■ Task ■
Search the records for the line with "You are a GUI". Output that line and each line after it, exactly, and stop at the end; omit pictures.

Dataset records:

- - -

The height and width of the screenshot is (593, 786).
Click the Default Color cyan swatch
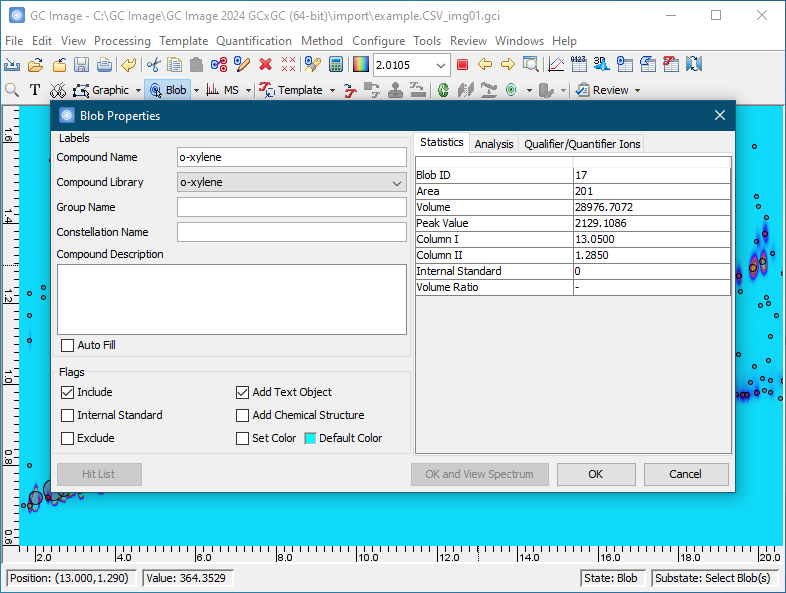click(x=310, y=438)
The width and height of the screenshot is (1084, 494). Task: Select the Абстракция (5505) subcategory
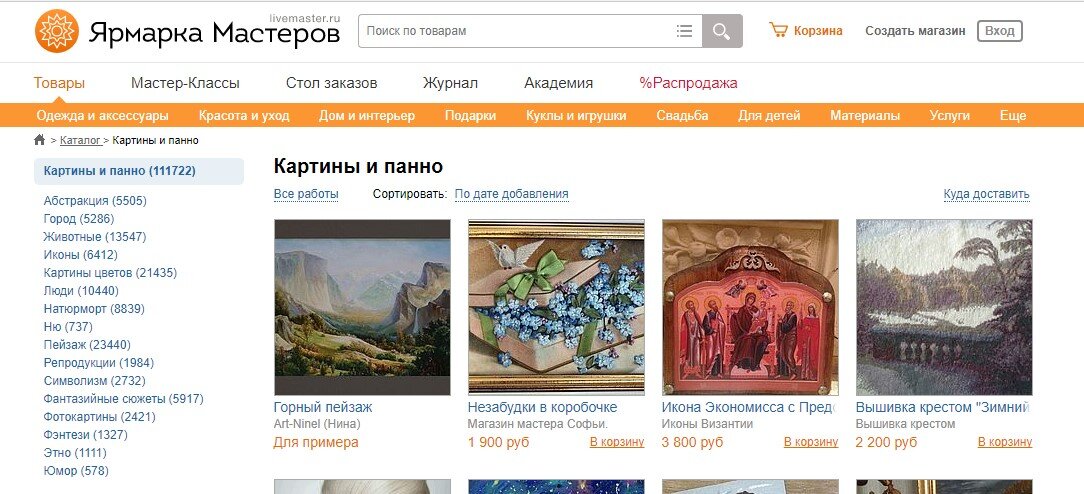pos(95,201)
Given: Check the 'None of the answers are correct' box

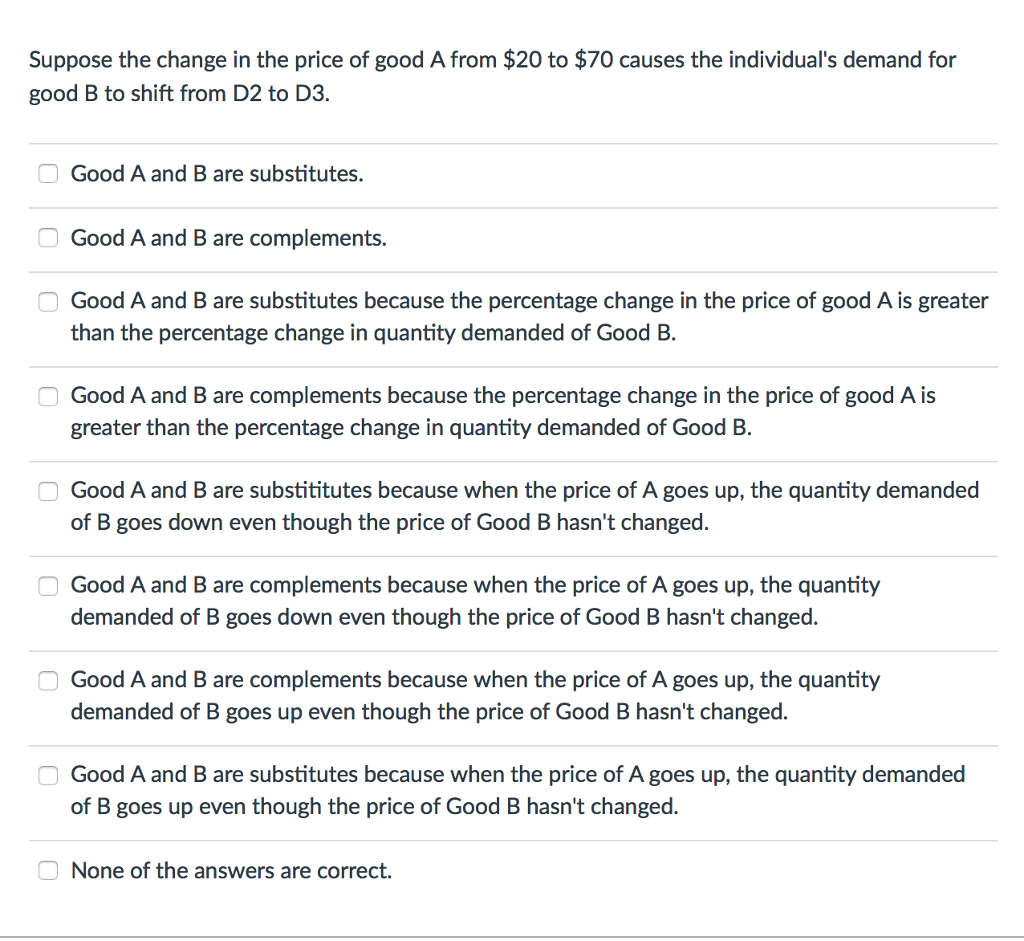Looking at the screenshot, I should point(48,870).
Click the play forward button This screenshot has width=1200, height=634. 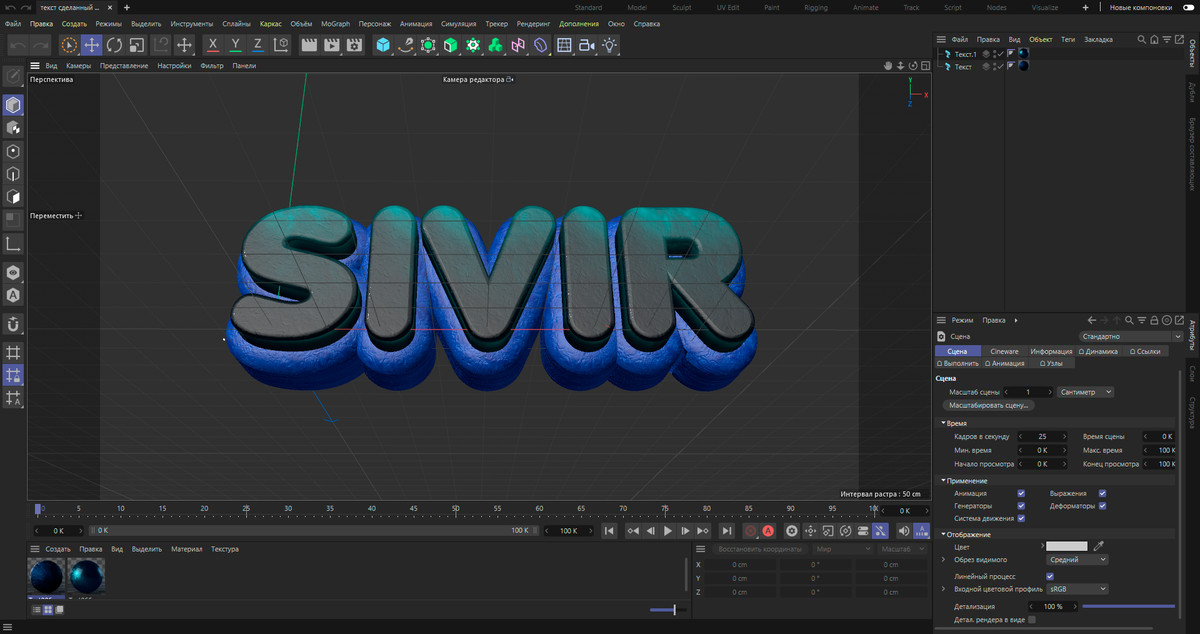click(x=668, y=531)
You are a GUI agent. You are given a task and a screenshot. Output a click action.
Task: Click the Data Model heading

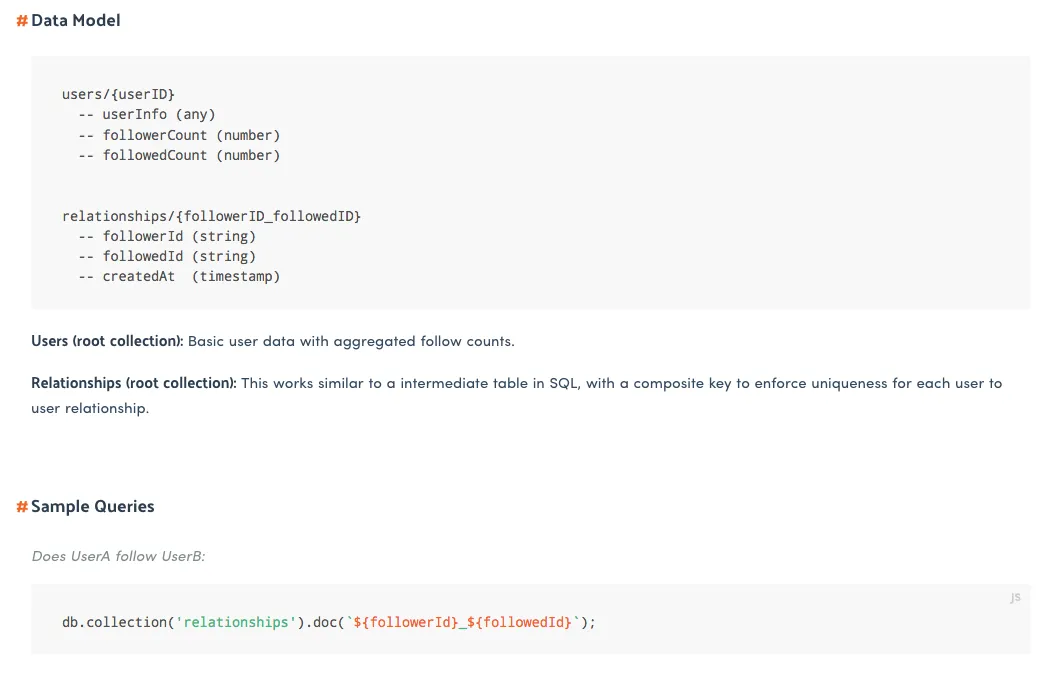click(x=76, y=20)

- - -

■ Exercise solution ■
You are a GUI agent. You are given a task and a screenshot. Output a click action.
Task: Click the Data Model heading

click(x=76, y=20)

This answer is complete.